Ícaro en plenilunio

 


(Cuento para un día cualquiera)

Erase que se era una musa sin sueño. Los desvelos le tenían los ojos rodeados por discos oscuros. De tanto verla tras de su ventana la luna le había obsequiado un cutis platino. Cabellos de nieve. Sonrisa estentórea de ecos alucinantes.  Por las noches cuando se preparaba para dormir, seis caballeros hormigas se posaban a la altura de sus párpados jalándoselos para que no pudiese conciliar el sueño. El insomnio vestido de azul olvido hacía su aparición. Comandando un pelotón de hormigas negras  daba la orden de ataque cuando la oscuridad comenzaba a maquillar la noche. Los ojos de la musa comenzaban a expiar lágrimas de sueño. Entonces un pequeño conjunto de arqueros preparaba las flechas disparándolas a la diana camuflada en el iris. Decenas de saetas cruzaban el aire durante toda la noche haciendo que los ojos le ardieran al paroxismo del dolor. A medida que las horas pasaban iban adquiriendo un tono sangre rojizo.
Inquieta la musa se revolvía entre las sábanas mesándose los cabellos en cruenta desesperación. Los minutos desfilaban uno tras otro completando horas y horas despiertas. Cerca de la madrugada cuando las fuerzas habían menguado las ganas de dormir, se levantaba dando saltos y brincos -¿dónde habré leído esto?- Estiraba las ganas al punto de tocar el cielorraso de la habitación y empezaba la tarea por la que soportaba tanto desatino dejando por aquí por allá palabritas al descuido. Una palabrita bajo un hongo señorita. Otra sobre las flores de azahar. Una más en un atajo que había en un paraíso lejano. Otra escondida en las letras de la desesperación.
Por la madrugada llegaba un hombre extraño de semblante sereno. Ojos azules, manos finas de escritor sin rumbo. En llegandito el Ícaro -así se llamaba yo no tengo la culpa- de nobles sentires  recolectaba las palabras en una libreta de hojas hechas de sauce llorón en la que con fina letra garigoleada escribía versos de amor sereno.
Amor literario decía él
¿Es amor? cuestionaba ella en preguntitas juguetonas.
El Ícaro mirándola de soslayo se iba sin contestar. No es que fuera maleducado, lo que pasa que el aire juguetón de la musa cohibía su fina educación. Sin contar que debía mantener escondidas sus alas bajo la blanca camisa so riesgo de morir derretido bajo el fuego del amor eterno que la musa poseía en las yemas de los dedos escribientes. Caminar como si nada, cosechar palabras y mantener escondidas las alas no era cosa fácil menos si tomamos en cuenta que El Ícaro era hombre.

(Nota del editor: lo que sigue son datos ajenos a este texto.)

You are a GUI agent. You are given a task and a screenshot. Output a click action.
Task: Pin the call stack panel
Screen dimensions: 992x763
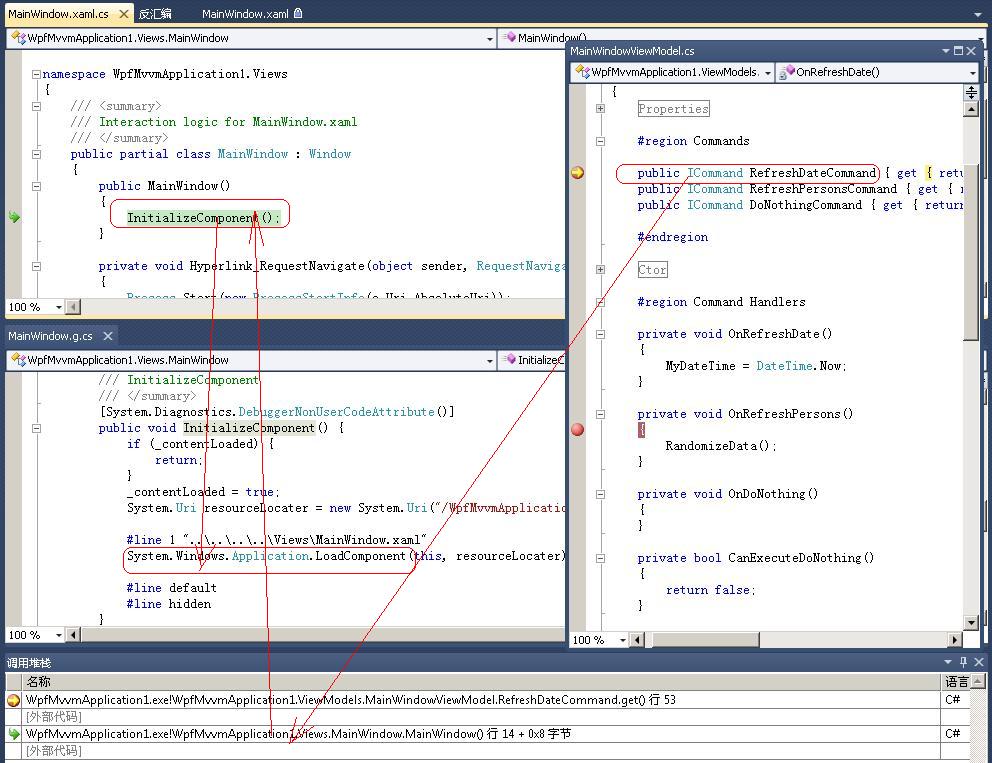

Pasaron los días, pasaron las noches. Pasaron los años.
El Ícaro y la musa disfrutaban su amor de letras. Sin corazones flechados entablaban pocas pláticas cortadas de tajo por el tic tac del reloj anunciando el despertar del sol y porque a él no le gustaba platicar caray.
Entonces
trastabillando la musa corría a esconderse bajo las sábanas de satín griego -¿o cómo era?- obsequiadas por el poeta una noche de luna caduca. La verdad ella prefería las sábanas de manta que su mamá le hacía cosiendo costales de azúcar comprados al tendero de la esquina. Hay que hacer pequeños sacrificios repetía una y otra vez la mente polvosa de la musa. Quería estar un poco a la altura de las circunstancias al tiempo que las hormigas cansadas también por la duermevela continua dejaban caer los párpados bajo un suave sopor tempranero.

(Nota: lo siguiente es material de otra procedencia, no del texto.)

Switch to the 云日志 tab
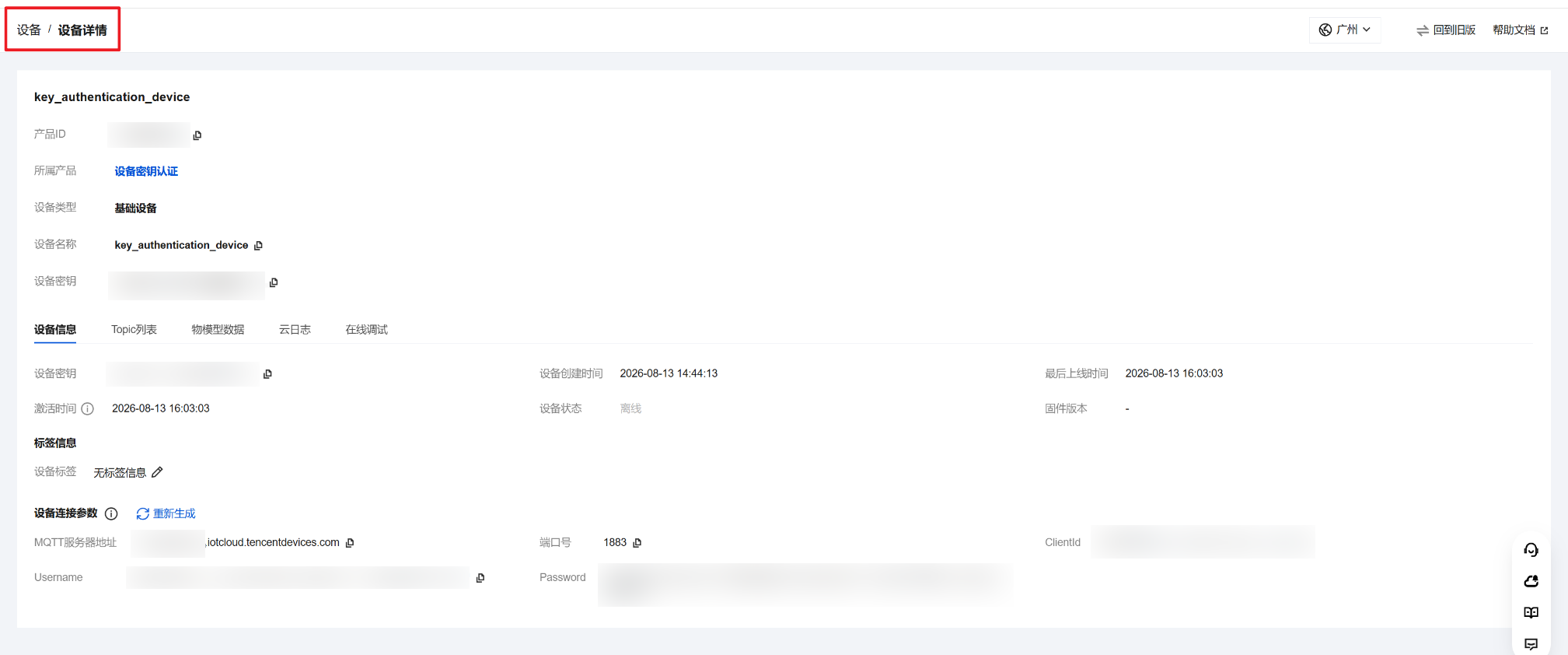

Mientras tanto al ver a la musa alejarse El Ícaro empezaba a armar el rompecabezas de palabras que la musa le había regalado.

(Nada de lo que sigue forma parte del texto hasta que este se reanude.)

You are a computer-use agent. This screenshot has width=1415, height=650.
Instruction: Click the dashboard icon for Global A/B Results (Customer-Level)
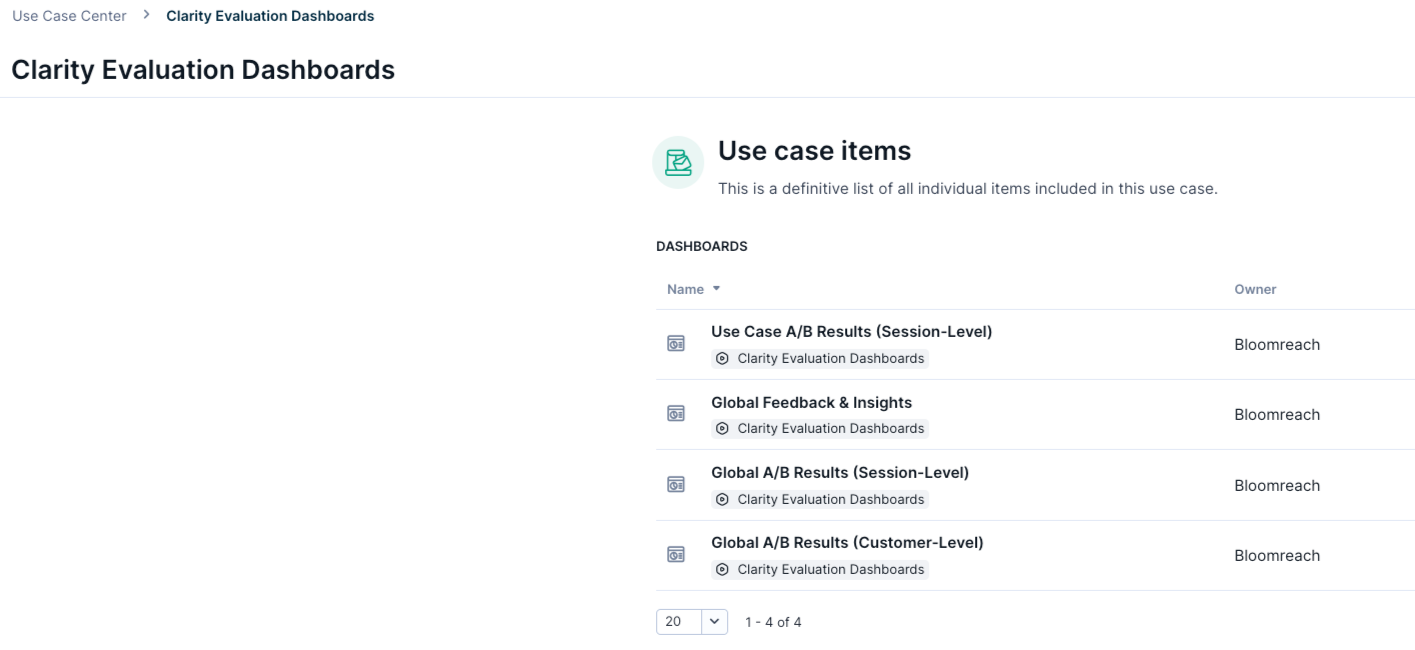click(x=677, y=554)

Pasado el mediodía por arte de magia el poema más hermoso del mundo era encontrado en el buzón de la musa sin sueño.
Poema de amor deshabitado entre un poeta y su musa.
-¿Amor literario?- preguntaba ella con mohín travieso.
-Amor de cualquier manera- respondía él pensativo.
Y colorín colorado este cuento de amor literario se ha acabado.